We assessed the rate of cardiac events after detection or exclusion of obstructive coronary artery disease (CAD) by coronary computed tomography angiography (CCTA).


Several studies have demonstrated a high diagnostic accuracy of CCTA for detection of obstructive CAD compared with invasive angiography, but data regarding the clinical prognostic value of CCTA are limited.


In all, 1,256 consecutive patients with suspected CAD undergoing 64-slice CCTA in our institution between October 2004 and September 2006 were observed prospectively for the occurrence of severe cardiac events (cardiac death, myocardial infarction, or unstable angina requiring hospitalization: primary study end point) and all cardiac events (additionally including revascularization >90 days after CCTA).

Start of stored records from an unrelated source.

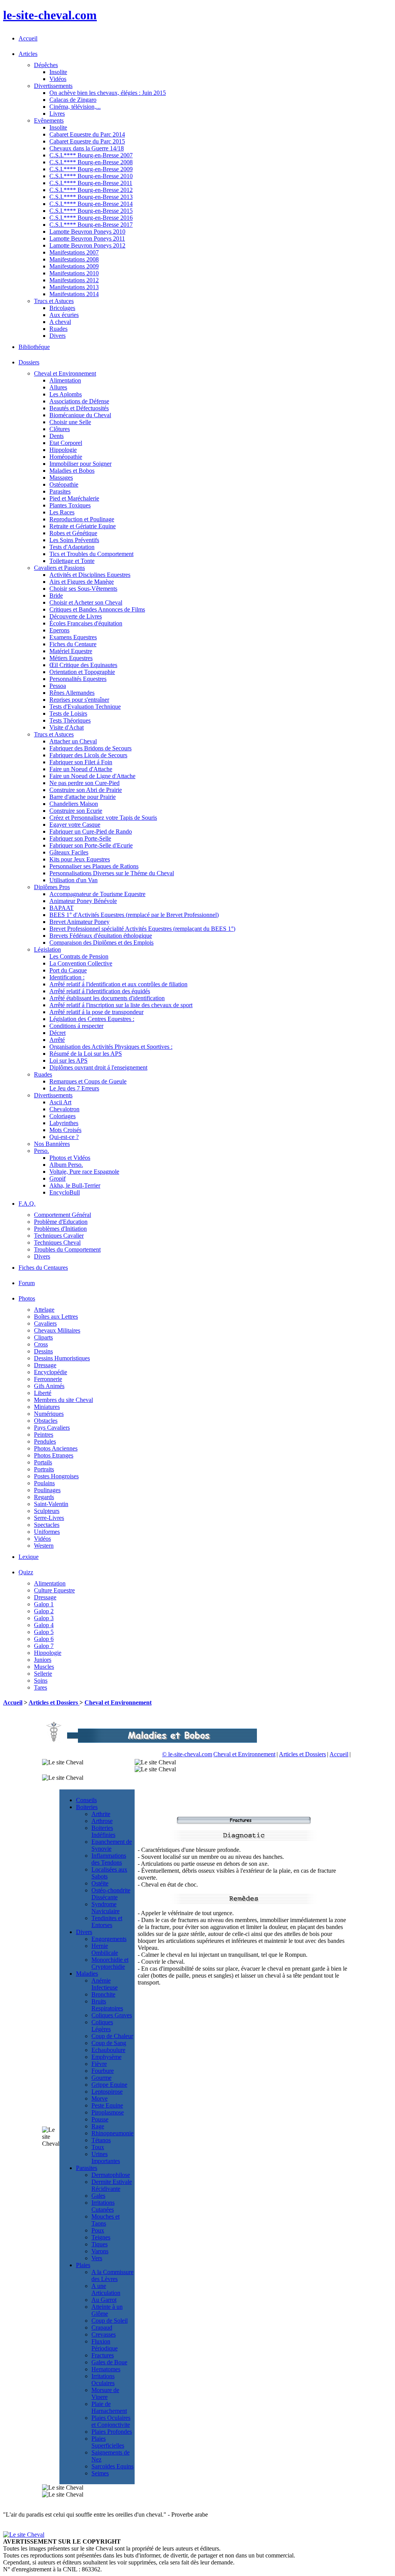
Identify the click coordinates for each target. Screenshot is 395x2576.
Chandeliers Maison (73, 803)
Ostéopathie (63, 484)
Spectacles (46, 1524)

The observed rate of all cardiac events was compared with the event rate predicted by the Framingham risk score. Obstructive CAD was defined as > or = 50% diameter stenosis in any coronary artery.

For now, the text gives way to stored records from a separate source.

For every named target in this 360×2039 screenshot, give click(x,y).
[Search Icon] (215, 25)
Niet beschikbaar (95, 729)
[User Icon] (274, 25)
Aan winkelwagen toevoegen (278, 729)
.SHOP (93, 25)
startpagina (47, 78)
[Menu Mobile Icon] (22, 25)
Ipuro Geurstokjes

During a median follow-up of 18 months (interquartile range 14 to 25 months), the overall rates of severe and all cardiac events were 0.6% and 1.8%, respectively. In 802 patients without obstructive CAD, there were 4 cardiac events, of which 1 was severe, whereas in 348 patients with obstructive CAD, there were 17 cardiac events, of which 5 were severe. The difference between the 2 groups was highly significant both for severe events (odds ratio: 17.3, 95% confidence interval: 3.6 to 82.5) and for all cardiac events (odds ratio: 16.1, 95% confidence interval: 7.2 to 36.0; both p < 0.001). The rate of all cardiac events in patients without obstructive CAD was significantly lower than predicted by the Framingham risk score (p = 0.01).


In patients with suspected CAD, CCTA has a significant prognostic impact on the prediction of cardiac events for the subsequent 18 months. The exclusion of obstructive CAD by CCTA identifies a patient population with an event risk lower than predicted by conventional risk factors.